The NYC Primary Mess

Eric Adams appears to have won a confusing race that isn't quite over.

Three headlines that more-or-less tell the story:

The vote won’t be certified for several more days but Brooklyn Borough President Eric Adams looks almost certain to be the Democratic nominee and, therefore, the probable next mayor of New York City. As the AP report notes,

Adams will be the prohibitive favorite in the general election against Curtis Sliwa, the Republican founder of the Guardian Angels. Democrats outnumber Republicans 7-to-1 in New York City.

There’s no reason to suspect any chicanery here but the sheer incompetence of the counting process will leave supporters of the other contenders confused and angry.

The TPM account illustrates this better than the straight news sources:

After the new dump, Adams leads former Sanitation Commissioner Kathryn Garcia by one percentage point, or 8,426 votes.

The updated tally Tuesday — delayed hours after the city board of elections predicted this round of results would be published — comes after a dizzying couple of weeks in the race, during which a BOE fumble punctuated the city’s first ever use of ranked-choice voting.

The Tuesday dump included tens of thousands of ballots cast absentee, and was expected to give a clearer picture of who will ultimately win. The winner of the Democratic primary will be the heavy favorite for the November general election.

Adams led the initial rounds of counting, but Garcia made up significant ground in the batch of ballots published last week.

Last Tuesday, the BOE threw the race into upheaval when it published new tallies, only to later cryptically retract the data with little explanation beyond a “discrepancy” in the numbers it was working to fix.

Late that night, the board explained that it had failed to remove sample ballots from the vote totals, skewing the numbers. It later corrected and re-posted the totals.

The snafu caused proverbial forehead smacking among proponents of the new voting system, which New York voters approved during a 2019 ballot measure. Those good government advocates worry that the BOE’s screw-up will scare off other states and localities from using the method. They’ve been quick to emphasize that the problem in New York was not specific to ranked-choice voting.

The NYC BOE is apparently notorious for cronyism and incompetence but, again, there’s no evidence that I’ve seen indicating anything other than the latter here. The combination of rules intended to maximize voting, including allowing absentee ballots to be mailed at the last minute, and a new ranked-choice voting system meant that there were going to be bugs and delays.

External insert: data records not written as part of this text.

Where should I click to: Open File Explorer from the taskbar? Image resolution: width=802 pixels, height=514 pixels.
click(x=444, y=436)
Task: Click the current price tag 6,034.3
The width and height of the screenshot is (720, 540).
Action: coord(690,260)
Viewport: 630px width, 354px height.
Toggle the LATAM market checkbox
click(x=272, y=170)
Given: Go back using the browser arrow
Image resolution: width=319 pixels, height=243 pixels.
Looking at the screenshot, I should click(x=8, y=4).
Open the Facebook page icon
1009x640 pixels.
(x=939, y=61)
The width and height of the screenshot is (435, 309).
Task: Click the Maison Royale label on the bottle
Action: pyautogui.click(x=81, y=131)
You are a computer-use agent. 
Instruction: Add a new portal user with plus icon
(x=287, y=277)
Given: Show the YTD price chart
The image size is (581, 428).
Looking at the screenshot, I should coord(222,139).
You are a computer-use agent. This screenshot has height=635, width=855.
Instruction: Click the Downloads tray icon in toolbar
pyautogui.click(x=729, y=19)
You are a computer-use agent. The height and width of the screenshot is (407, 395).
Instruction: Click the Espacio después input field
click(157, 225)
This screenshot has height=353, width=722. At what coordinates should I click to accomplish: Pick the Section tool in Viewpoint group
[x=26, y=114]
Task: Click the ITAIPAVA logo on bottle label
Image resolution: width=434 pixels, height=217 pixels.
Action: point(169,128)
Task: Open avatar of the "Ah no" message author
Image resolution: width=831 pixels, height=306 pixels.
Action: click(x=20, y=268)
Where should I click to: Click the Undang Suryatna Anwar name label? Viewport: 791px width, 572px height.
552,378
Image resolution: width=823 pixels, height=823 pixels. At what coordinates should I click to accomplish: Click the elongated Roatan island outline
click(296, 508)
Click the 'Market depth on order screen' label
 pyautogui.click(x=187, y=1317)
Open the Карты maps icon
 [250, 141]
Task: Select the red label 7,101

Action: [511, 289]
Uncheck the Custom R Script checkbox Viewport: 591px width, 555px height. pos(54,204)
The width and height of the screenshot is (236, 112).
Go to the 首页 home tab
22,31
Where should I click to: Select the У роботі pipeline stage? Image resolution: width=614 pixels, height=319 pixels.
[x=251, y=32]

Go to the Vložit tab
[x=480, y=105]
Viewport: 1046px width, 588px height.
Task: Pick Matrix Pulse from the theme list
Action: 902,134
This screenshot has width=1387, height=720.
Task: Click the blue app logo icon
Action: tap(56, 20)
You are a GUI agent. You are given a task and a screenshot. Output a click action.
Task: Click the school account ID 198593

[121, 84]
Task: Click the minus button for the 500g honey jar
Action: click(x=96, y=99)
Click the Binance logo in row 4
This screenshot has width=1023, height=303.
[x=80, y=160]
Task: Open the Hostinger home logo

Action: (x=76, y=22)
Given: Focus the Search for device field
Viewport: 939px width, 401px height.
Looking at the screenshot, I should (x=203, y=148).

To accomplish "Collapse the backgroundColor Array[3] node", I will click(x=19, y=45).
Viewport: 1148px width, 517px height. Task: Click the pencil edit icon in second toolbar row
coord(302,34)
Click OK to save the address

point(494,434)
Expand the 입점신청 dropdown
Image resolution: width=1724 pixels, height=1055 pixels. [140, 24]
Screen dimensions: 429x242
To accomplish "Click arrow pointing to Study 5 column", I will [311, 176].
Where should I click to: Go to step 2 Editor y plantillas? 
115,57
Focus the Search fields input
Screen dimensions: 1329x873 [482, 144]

While he didn’t lead early, Adams had become the favorite late in the race. So much so that other candidates formed an alliance hoping to defeat him:

[S]ome groups have been keeping a close watch on particularly the Adams campaign, which raised concern when it attacked a last-minute campaigning partnership between Garcia and former presidential candidate Andrew Yang — a common practice in ranked-choice elections — as nefarious and specifically intended to suppress a Black candidate and Black voters. If Garcia overtook Adams during the rounds of counting, they worried, he may resurrect those damaging arguments.

But, of course, the whole point of ranked-choice voting is to reflect the true preferences of voters. Yang, who had been an early frontrunner, wound up getting so few first-place votes that he dropped out on election night. So, if his supporters truly preferred Garcia over Adams, it only makes sense that their votes get reallocated to her once Yang was eliminated.

FILED UNDER: 2021 Election, US Politics, , , , , , ,
James Joyner
About James Joyner
James Joyner is a Professor of Security Studies. He's a former Army officer and Desert Storm veteran. Views expressed here are his own. Follow James on Twitter @DrJJoyner.

Comments

  1. I’m inclined to cut New York some slack over this. They’re trying something new with a mostly volunteer workforce. There’s bound to be a certain amount of confusion.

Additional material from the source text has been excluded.